AI Summary • Published on Jan 1, 2026
The proliferation of Machine Learning (ML) models in registries like Hugging Face presents a significant challenge for Software Engineering (SE) researchers and practitioners. Despite the vast number of available models, it is difficult to identify those specifically relevant to SE tasks. This absence of an SE-focused catalogue impedes the effective integration of Artificial Intelligence (AI) into the Software Development Lifecycle (SDLC), forcing users to manually search through extensive collections. This manual process is inefficient, error-prone, and ultimately slows down the adoption of ML in SE workflows, compounded by issues such as missing attributes, inconsistencies in reported performance, and potential privacy or ethical concerns.
To address the identified gap, the authors developed SEMODS, a comprehensive dataset of SE models systematically collected, processed, and validated from Hugging Face. The methodology involved several key steps: First, a robust taxonomy of 147 SE tasks was derived across the five stages of the SDLC, building upon established literature. Second, data for each model repository on Hugging Face was collected via its API, encompassing model card descriptions, associated metadata (e.g., license, tags, libraries), and abstracts from linked arXiv papers. Third, the collected text data underwent normalization, including tokenization, lowercasing, and lemmatization, to facilitate the accurate detection of SE tasks. Finally, a rigorous two-phase validation process ensured the SE relevance of the models. This process combined manual annotation by a team of human experts, ensuring statistical validity, with assistance from a Large Language Model (LLM), specifically Gemini 2.0 Flash. The LLM was fine-tuned and tested to achieve an almost perfect level of agreement with human annotators (Cohen's kappa > 0.8) before being deployed to validate the full dataset. The dataset schema structures this information, linking models to SE tasks, standardizing benchmark results, and capturing tags and commit history. An automated pipeline runs daily to update the dataset with new models and refresh dynamic attributes.
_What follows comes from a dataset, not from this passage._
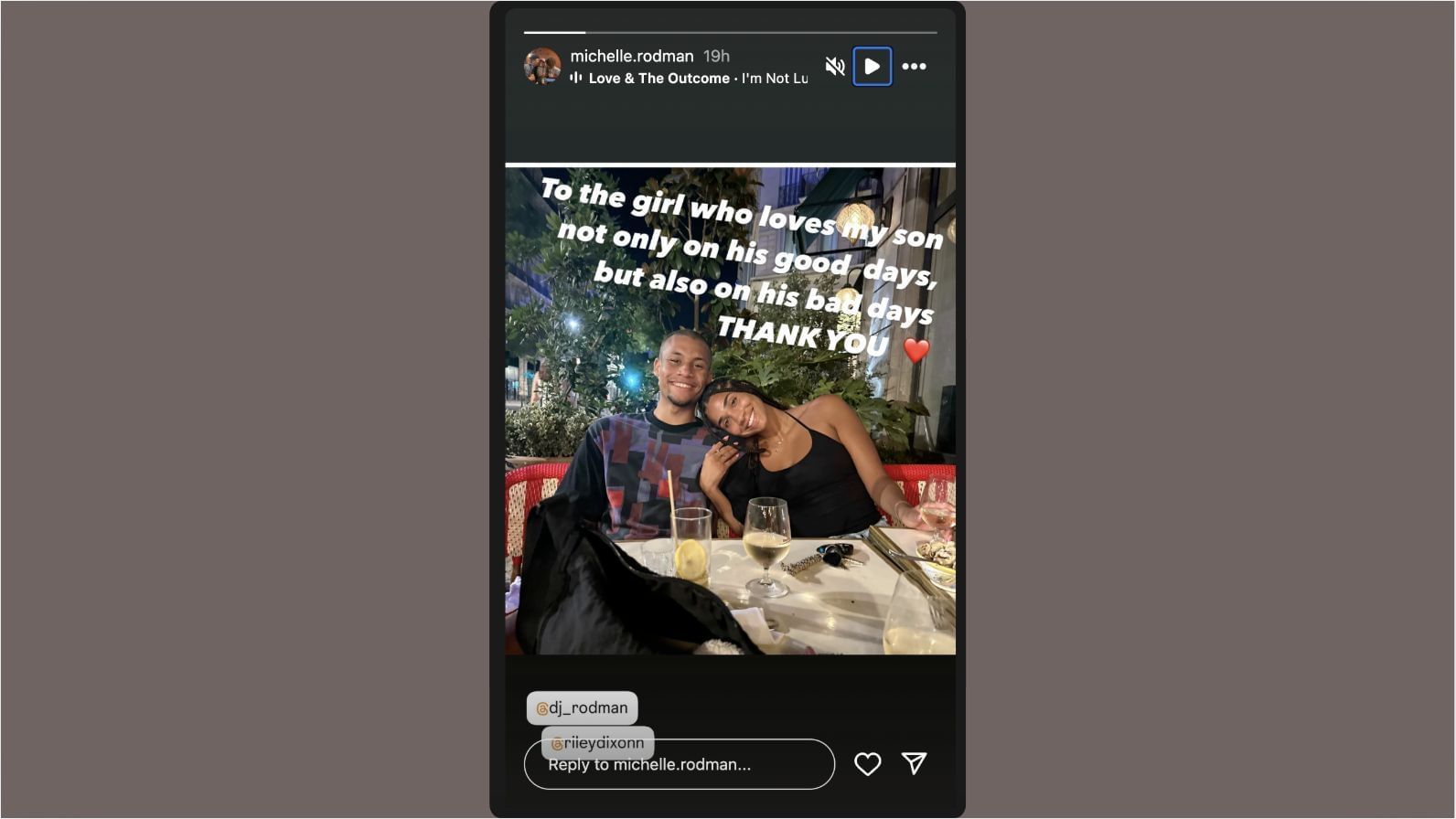Click the audio bars icon beside song title

click(x=576, y=78)
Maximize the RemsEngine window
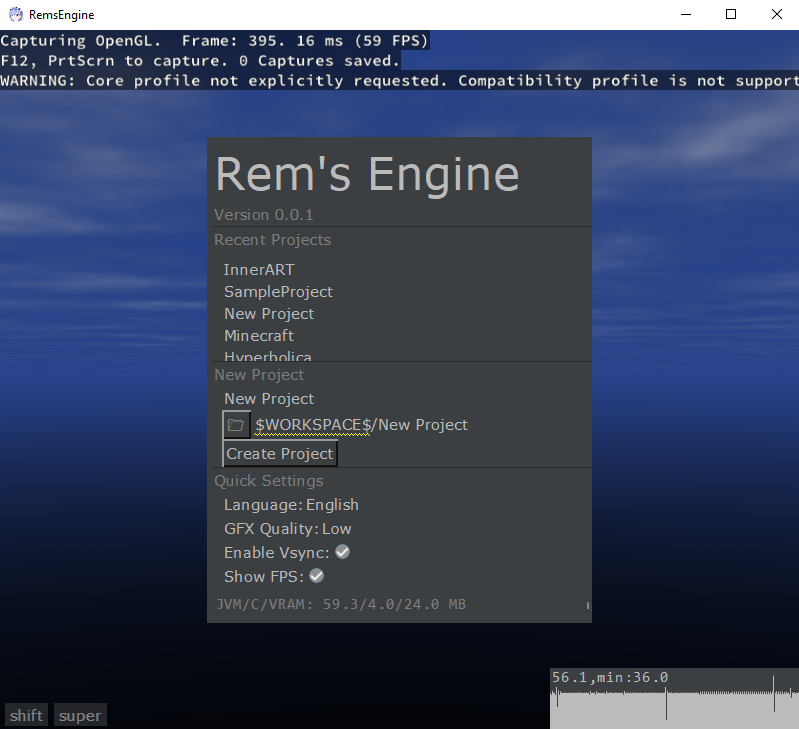The width and height of the screenshot is (799, 729). pos(731,15)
The outcome of this work is SEMODS, a validated dataset comprising 3,427 SE models extracted from Hugging Face. These models are meticulously catalogued according to SE activities and tasks across the Software Development Lifecycle. A significant contribution is the standardized representation of benchmarks and metrics, harmonizing inconsistent evaluation reporting found in original model cards. The current dataset covers 100 of the 147 defined SE tasks, with coverage expected to increase as the automated cataloguing pipeline continues to run daily. Analysis of SEMODS reveals a specialized scope, with only a small overlap (7.12% with PeaTMOSS and 28.89% with HFCommunity) compared to generalist datasets, indicating its unique focus on specialized and emerging SE models.
SEMODS opens up numerous opportunities for researchers and practitioners in the field of AI for SE. The dataset supports quantitative and qualitative analyses, enabling the characterization of the ML ecosystem from an SE perspective, including trends in model creation and reuse, and correlations between performance, size, and popularity. It facilitates efficient model discovery, allowing users to query models based on specific SE activities and tasks, thus reducing manual exploration. The standardized evaluation results enable empirical studies on PTM performance, cross-benchmark comparisons, and the identification of areas lacking systematic evaluation. Furthermore, SEMODS aids in identifying suitable candidate models for adaptation techniques such as fine-tuning and transfer learning, potentially reducing development costs and time for SE-specific models. Future work includes expanding the dataset with additional sources and developing a recommender system.